5. The halogen-free flame retardant for thermoplastic polymers as claimed in claim 4, wherein the silicone flame retardant is compounded by cage type silsesquioxane and hydroxyl silicone oil according to a mass ratio of (1-9): 1.

6. The halogen-free flame retardant for thermoplastic polymers as claimed in claim 5, wherein the organic silicon flame retardant is compounded by cage type silsesquioxane and hydroxyl silicone oil according to the mass ratio of 1: 1.

7. The halogen-free flame retardant for thermoplastic polymers according to claim 1, wherein the inorganic silicon synergist is one or a combination of several of phyllosilicate, nano-silica and low-melting glass powder; preferably, the inorganic silicon-based synergist is nano-silica.

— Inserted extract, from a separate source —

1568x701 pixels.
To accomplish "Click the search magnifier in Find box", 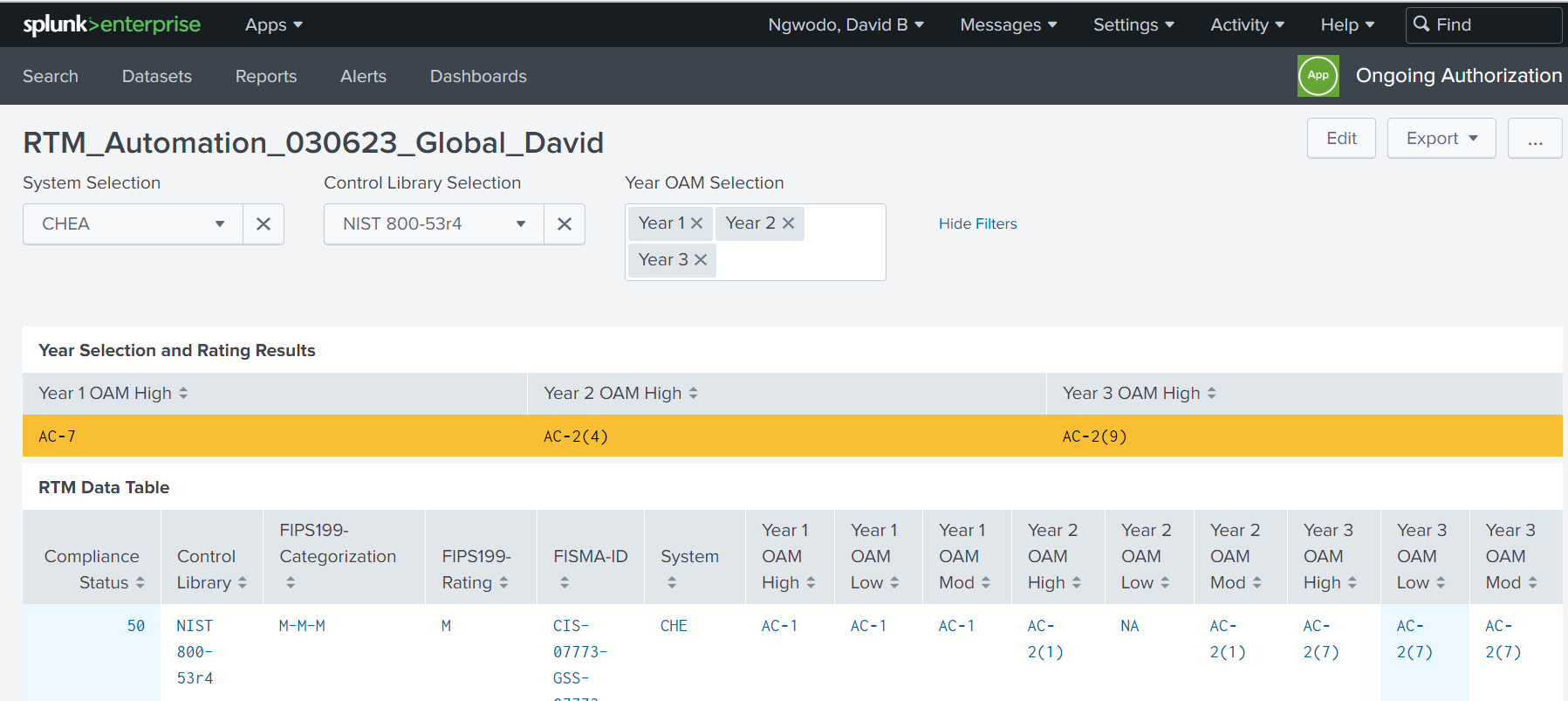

8. The halogen-free flame retardant for thermoplastic polymers according to claim 1, wherein the zinc-containing heat-stabilizing compound comprises at least one of zinc borate, zinc oxide, zinc stannate; preferably, the zinc-containing heat stabilizing compound is zinc stannate.

9. Halogen-free flame retardant for thermoplastic polymers according to claim 8 characterized in that the average particle size D50 of the zinc containing heat stabilized compound satisfies 10 μ ι η < D50<50 μ ι η.

10. A method for preparing the halogen-free flame retardant for thermoplastic polymers according to any of claims 1 to 9, comprising:

granulating by adopting a double-screw extruder: after the set temperature of each heating zone of the extruder is stable, adding resin, antioxidant and lubricant from a main feeding hopper, feeding powder flame retardant from a side feeding port, adding glass fiber from a glass fiber port, and obtaining the halogen-free flame retardant polymer after extrusion, granulation and drying.